Saved entries:
# # # # #

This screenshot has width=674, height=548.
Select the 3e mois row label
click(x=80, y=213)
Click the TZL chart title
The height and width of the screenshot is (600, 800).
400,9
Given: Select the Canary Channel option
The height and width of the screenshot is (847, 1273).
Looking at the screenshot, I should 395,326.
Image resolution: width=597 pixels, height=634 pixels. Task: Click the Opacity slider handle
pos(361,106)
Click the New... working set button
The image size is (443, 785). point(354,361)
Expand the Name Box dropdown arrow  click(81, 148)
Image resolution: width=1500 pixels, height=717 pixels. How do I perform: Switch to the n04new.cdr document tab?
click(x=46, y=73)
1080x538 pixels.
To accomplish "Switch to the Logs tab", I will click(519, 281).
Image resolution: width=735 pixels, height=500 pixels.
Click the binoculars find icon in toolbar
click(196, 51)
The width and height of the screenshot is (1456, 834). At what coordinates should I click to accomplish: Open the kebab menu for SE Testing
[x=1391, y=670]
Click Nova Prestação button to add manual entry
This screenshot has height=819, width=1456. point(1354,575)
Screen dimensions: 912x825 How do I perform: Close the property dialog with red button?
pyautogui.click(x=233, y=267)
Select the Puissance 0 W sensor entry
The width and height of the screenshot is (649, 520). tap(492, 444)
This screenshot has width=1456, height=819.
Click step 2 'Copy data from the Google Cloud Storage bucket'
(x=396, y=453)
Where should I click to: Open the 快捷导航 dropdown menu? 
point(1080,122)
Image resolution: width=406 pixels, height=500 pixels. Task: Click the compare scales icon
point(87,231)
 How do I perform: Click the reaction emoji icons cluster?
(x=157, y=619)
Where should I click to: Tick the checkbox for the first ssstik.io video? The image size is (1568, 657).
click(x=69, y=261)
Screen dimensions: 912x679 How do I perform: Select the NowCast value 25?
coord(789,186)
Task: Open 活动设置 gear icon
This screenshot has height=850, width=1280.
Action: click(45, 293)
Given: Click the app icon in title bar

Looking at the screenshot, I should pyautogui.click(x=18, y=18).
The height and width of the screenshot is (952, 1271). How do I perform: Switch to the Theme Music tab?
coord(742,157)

# # # # #

• Problem details
A precise copy of all the records is needed.

• Output for this exercise
This screenshot has width=674, height=548.
Select the 3e mois row label
click(x=80, y=213)
Click the TZL chart title
The height and width of the screenshot is (600, 800).
400,9
Given: Select the Canary Channel option
The height and width of the screenshot is (847, 1273).
Looking at the screenshot, I should 395,326.
Image resolution: width=597 pixels, height=634 pixels. Task: Click the Opacity slider handle
pos(361,106)
Click the New... working set button
The image size is (443, 785). point(354,361)
Expand the Name Box dropdown arrow  click(81, 148)
Image resolution: width=1500 pixels, height=717 pixels. How do I perform: Switch to the n04new.cdr document tab?
click(x=46, y=73)
1080x538 pixels.
To accomplish "Switch to the Logs tab", I will click(519, 281).
Image resolution: width=735 pixels, height=500 pixels.
Click the binoculars find icon in toolbar
click(196, 51)
The width and height of the screenshot is (1456, 834). At what coordinates should I click to accomplish: Open the kebab menu for SE Testing
[x=1391, y=670]
Click Nova Prestação button to add manual entry
This screenshot has height=819, width=1456. point(1354,575)
Screen dimensions: 912x825 How do I perform: Close the property dialog with red button?
pyautogui.click(x=233, y=267)
Select the Puissance 0 W sensor entry
The width and height of the screenshot is (649, 520). tap(492, 444)
This screenshot has width=1456, height=819.
Click step 2 'Copy data from the Google Cloud Storage bucket'
(x=396, y=453)
Where should I click to: Open the 快捷导航 dropdown menu? 
point(1080,122)
Image resolution: width=406 pixels, height=500 pixels. Task: Click the compare scales icon
point(87,231)
 How do I perform: Click the reaction emoji icons cluster?
(x=157, y=619)
Where should I click to: Tick the checkbox for the first ssstik.io video? The image size is (1568, 657).
click(x=69, y=261)
Screen dimensions: 912x679 How do I perform: Select the NowCast value 25?
coord(789,186)
Task: Open 活动设置 gear icon
This screenshot has height=850, width=1280.
Action: click(45, 293)
Given: Click the app icon in title bar

Looking at the screenshot, I should pyautogui.click(x=18, y=18).
The height and width of the screenshot is (952, 1271). How do I perform: Switch to the Theme Music tab?
coord(742,157)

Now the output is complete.